**Document:**
Après Le Cœur ne cède pas (prix André Malraux 2022) paru chez Flammarion, Grégoire Bouillier remet son double littéraire, l’inspecteur Bmore, sur la piste d’une nouvelle enquête. Quel puissant secret se cache dans la gigantesque toile des Nymphéas de Monet exposée au musée de l’Orangerie ? C’est le mystère que l’auteur-inspecteur entend percer. Mais quand le fin limier sort sa loupe, c’est à une révolution du regard qu’il invite.

Grégoire Bouillier, en quête de vérité

D.R.

Le Syndrome de l’Orangerie de Grégoire Bouillier, Flammarion, 2024, 432 p.

Ils sont des milliers de visiteurs par an, des millions au fil des années, à se rendre au musée de l’Orangerie dans le jardin des Tuileries à Paris pour contempler le chef-d’œuvre de Monet, Les Nymphéas. La toile qui couvre tous les murs de la galerie. Des œuvres impressionnistes, elle est la plus impressionnante.

L’inspecteur Bmore, toujours à la recherche d’une affaire à déterrer, de préférence un fait-divers bien enfoui sous les strates du temps, accompagne sa délicieuse collaboratrice, la pétulante Penny qui n’a jamais aimé les grands panneaux de Monet.

Que n’a-t-il fait là le galant Bmore ? Car face aux tableaux, cherchant à les commenter, le voici saisi d’une drôle de sensation. Là où certains vantent les vertus apaisantes de l’œuvre de Monet, Bmore, lui, est soudain pris d’un état de panique. « Pour moi, tout semblait flou, incertain, brumeux, crépusculaire, malsain, chaotique, funèbre. »

Si le tableau de Monet est capable de lui faire un tel effet, c’est qu’il recèle en lui un secret vénéneux. Voici qu’il déclare à sa charmante collaboratrice : « Je suis très sérieux Penny. Monet a enterré quelque chose ou quelqu’un dans ses Nymphéas. Cette peinture pue la mort ! J’en suis persuadé, même si personne ne s’en doute. Le problème, c’est qu’il faudrait zoomer follement. Étudier à la loupe chaque centimètre carré des huit panneaux. »

Bingo. Bmore vient de trouver le sujet de sa nouvelle enquête.

Et si un cadavre gisait dans la grande vasque des Nymphéas ?

Et si le tableau grandiose qu’offre Monet à l’État français le lendemain de l’armistice en 1918 en symbole de paix était en réalité un monument funéraire ? Une œuvre catafalque ? Un tombeau ?

**Consigne A:** D'après le document, où se trouve le musée qui expose Les Nymphéas de Monet ?
**Consigne B:** Réécrivez le passage du document de « Ils sont des » à « la plus impressionnante. », en remplaçant « visiteurs » par « promeneurs ».
Ces lignes viennent d'une autre source que le document.

**Jeu de données:**

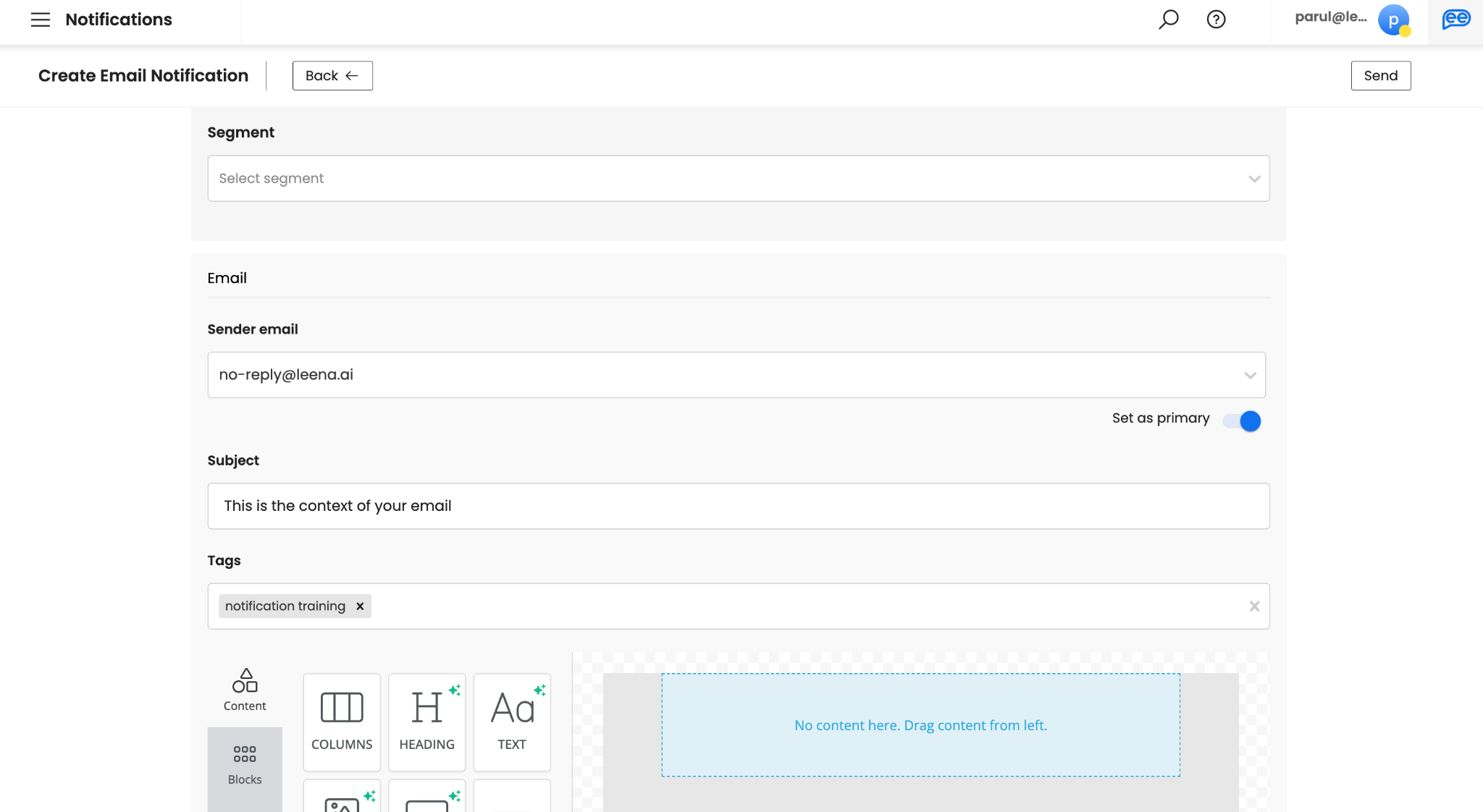The width and height of the screenshot is (1483, 812).
Task: Open the hamburger navigation menu
Action: [41, 20]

**Réponse complète A:** Dans le jardin des Tuileries, à Paris.

**Réponse complète B:**
Ils sont des milliers de promeneurs par an, des millions au fil des années, à se rendre au musée de l’Orangerie dans le jardin des Tuileries à Paris pour contempler le chef-d’œuvre de Monet, Les Nymphéas. La toile qui couvre tous les murs de la galerie. Des œuvres impressionnistes, elle est la plus impressionnante.